Whether the auto-routing actually saves money over a simpler "Sonnet 4.6 for code, Haiku 4.5 for tools" hand-coded rule depends on workload shape. Run a 1-week shadow test before committing.

The Real Cost Lever

The model routing market is now saturated. The router itself contributes 5-15% of total savings. The other 85% comes from which models you route to. A router that diligently sends every request to Claude Opus 4.8 will spend more than a hand-coded script that sends most requests to DeepSeek V4-Flash. Pick the router that fits your trust model and team size; spend the engineering time on the routing policy, not the router selection.

Want to calculate exact costs for your project?

Frequently Asked Questions

Is Weave free?

The router itself is free and open source. You pay only for the underlying provider API calls, which Weave forwards using your own keys.

Can I use Weave behind a corporate proxy?
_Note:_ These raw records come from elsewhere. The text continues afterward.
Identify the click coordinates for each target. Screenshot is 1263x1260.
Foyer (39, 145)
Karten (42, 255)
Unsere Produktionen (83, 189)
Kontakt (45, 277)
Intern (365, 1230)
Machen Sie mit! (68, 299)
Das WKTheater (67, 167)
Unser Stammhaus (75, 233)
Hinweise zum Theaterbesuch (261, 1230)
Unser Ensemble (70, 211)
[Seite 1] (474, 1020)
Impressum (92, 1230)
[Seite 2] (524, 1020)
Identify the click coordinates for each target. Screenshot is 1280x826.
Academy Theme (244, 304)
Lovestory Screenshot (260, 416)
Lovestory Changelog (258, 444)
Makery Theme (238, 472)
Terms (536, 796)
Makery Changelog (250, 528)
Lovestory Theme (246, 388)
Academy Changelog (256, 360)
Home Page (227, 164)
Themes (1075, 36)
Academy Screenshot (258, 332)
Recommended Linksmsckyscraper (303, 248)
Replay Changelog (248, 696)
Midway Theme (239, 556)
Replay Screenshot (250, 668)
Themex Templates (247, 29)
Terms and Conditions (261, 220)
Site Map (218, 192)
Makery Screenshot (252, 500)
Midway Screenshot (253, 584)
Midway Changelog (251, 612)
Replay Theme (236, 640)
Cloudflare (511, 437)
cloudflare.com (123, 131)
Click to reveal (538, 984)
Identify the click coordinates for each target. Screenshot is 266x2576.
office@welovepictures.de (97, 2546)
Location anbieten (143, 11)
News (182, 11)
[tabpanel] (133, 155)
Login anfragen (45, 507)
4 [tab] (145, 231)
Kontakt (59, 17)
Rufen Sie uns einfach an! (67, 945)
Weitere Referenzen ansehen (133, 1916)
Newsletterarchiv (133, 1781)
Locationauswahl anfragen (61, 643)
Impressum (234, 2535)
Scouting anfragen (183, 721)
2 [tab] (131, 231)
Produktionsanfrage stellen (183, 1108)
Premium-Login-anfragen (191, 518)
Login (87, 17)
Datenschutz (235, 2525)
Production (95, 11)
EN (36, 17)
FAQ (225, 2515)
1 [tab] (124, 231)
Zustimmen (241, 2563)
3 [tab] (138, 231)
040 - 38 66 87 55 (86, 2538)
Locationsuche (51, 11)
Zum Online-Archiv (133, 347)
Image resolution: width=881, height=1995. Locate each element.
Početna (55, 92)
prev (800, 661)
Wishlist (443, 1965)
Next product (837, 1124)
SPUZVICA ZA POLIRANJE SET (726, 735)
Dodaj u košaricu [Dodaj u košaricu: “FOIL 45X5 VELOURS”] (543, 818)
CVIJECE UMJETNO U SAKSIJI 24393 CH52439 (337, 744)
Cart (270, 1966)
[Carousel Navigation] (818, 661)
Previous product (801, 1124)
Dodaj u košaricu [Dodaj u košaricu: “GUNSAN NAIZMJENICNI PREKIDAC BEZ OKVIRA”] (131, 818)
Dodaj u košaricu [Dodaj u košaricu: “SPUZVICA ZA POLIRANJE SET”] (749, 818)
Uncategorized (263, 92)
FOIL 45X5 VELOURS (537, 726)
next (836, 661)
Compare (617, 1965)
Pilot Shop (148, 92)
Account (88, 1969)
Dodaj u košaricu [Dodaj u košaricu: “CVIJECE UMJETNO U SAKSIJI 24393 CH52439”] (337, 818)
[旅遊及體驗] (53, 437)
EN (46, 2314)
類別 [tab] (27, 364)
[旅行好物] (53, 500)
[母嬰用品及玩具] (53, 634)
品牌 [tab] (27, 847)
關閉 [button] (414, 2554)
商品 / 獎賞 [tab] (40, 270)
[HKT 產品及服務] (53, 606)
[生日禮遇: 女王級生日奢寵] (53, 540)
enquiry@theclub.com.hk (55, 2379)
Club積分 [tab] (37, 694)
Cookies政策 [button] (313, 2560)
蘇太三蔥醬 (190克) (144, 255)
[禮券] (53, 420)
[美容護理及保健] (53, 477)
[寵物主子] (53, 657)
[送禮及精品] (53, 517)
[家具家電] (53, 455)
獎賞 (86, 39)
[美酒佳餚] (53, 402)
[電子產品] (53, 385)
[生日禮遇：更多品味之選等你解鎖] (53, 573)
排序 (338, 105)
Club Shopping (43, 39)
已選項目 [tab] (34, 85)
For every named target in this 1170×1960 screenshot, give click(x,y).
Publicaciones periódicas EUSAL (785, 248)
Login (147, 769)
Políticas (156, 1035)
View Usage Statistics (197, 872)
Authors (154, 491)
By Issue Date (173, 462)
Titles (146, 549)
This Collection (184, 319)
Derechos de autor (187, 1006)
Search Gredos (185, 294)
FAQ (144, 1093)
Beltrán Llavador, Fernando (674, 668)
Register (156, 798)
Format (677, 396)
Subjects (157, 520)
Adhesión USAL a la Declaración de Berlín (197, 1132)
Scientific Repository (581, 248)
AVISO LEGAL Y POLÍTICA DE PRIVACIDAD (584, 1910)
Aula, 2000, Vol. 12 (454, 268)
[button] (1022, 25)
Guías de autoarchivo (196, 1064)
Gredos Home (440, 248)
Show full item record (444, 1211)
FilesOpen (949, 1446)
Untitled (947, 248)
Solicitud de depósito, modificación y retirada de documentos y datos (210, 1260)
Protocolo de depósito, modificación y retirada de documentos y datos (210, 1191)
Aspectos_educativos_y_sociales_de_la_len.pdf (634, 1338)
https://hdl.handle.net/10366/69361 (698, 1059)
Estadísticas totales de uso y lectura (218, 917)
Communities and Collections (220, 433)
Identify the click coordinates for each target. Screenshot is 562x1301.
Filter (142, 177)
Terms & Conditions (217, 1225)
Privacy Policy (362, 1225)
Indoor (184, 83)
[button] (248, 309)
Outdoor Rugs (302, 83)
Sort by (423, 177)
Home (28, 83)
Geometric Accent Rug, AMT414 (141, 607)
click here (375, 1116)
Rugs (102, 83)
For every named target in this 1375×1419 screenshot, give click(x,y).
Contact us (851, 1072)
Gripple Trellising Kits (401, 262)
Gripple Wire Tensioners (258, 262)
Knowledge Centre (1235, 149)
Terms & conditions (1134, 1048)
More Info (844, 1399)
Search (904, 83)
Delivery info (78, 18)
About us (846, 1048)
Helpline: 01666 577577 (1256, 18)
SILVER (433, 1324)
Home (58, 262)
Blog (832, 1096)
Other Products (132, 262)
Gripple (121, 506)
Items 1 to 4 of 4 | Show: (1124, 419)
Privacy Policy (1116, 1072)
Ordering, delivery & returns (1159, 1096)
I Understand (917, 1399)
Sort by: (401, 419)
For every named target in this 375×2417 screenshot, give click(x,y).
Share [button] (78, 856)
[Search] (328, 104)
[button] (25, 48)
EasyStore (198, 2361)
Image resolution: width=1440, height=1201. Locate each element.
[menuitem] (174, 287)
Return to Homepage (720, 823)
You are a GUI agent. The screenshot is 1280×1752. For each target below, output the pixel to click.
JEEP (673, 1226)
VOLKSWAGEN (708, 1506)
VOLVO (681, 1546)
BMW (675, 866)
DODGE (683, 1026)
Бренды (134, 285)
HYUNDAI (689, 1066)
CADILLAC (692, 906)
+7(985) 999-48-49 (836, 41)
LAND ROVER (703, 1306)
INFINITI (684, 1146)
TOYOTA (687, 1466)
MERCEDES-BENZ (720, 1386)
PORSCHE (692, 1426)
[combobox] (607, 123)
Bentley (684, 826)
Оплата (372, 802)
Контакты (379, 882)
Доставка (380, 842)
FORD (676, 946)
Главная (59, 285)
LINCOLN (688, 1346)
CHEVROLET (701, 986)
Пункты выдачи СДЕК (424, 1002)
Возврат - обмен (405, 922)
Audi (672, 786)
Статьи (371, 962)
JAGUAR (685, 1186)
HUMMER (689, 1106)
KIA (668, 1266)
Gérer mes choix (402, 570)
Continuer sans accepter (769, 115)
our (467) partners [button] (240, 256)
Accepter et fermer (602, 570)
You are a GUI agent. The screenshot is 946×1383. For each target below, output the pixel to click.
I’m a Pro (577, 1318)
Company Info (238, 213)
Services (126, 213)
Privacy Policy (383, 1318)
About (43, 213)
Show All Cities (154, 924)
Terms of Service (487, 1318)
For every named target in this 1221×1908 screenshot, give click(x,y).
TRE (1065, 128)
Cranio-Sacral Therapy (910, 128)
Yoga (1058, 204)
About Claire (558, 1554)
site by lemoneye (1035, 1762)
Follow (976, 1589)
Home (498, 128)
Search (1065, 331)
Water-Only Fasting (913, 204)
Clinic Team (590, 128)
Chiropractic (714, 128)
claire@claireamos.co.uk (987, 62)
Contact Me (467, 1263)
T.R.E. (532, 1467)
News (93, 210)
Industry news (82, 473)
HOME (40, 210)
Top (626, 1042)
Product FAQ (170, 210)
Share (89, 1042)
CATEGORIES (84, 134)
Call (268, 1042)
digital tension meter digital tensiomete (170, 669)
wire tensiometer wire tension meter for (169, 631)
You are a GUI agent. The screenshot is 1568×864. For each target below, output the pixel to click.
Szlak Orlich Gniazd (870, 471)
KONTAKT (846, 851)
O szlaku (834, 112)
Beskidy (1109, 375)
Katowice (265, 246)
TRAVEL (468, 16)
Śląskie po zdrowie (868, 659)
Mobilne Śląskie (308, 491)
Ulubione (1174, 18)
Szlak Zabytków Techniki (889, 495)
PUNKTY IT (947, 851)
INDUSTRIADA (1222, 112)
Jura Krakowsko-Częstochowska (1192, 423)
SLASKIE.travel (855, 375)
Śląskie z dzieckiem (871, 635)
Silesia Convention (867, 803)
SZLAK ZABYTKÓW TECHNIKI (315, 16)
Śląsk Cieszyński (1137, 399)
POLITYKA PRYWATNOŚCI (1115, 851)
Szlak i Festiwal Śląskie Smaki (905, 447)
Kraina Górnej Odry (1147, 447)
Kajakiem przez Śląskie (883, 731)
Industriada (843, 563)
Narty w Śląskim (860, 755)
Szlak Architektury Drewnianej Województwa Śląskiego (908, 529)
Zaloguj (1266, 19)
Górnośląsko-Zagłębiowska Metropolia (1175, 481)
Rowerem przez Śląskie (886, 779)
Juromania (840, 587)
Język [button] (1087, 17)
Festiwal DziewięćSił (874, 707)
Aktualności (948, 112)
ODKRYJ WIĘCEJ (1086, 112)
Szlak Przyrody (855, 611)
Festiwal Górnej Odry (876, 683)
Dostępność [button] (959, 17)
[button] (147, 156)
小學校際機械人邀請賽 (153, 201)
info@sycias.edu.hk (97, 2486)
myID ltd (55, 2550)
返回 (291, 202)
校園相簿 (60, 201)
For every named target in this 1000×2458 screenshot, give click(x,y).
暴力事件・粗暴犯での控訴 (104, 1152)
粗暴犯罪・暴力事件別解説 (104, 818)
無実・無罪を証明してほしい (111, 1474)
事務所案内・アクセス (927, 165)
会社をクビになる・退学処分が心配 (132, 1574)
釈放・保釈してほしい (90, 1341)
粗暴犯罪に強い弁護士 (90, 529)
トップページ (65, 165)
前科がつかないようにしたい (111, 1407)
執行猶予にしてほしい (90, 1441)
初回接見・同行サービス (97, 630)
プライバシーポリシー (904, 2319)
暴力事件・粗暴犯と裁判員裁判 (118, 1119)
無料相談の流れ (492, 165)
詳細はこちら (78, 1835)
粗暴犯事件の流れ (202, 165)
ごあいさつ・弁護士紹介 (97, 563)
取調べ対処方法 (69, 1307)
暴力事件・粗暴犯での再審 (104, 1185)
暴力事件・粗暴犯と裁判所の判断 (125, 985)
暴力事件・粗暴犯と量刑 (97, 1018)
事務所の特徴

Yes, but you need to expose the OTLP endpoint outbound for tracing. The provider API calls themselves go through standard HTTPS.

Does Weave support self-hosted models like DeepSeek or Llama on your own GPU?

Currently yes via OpenAI-compatible endpoints — point Weave at your inference server URL and it routes there like any other provider.

How does Avengers-Pro 1 actually pick models?

It clusters prompts by feature embeddings and historical accuracy/cost data, then selects the model with the best score in that cluster. The training data is publicly documented in the Avengers-Pro 1 paper.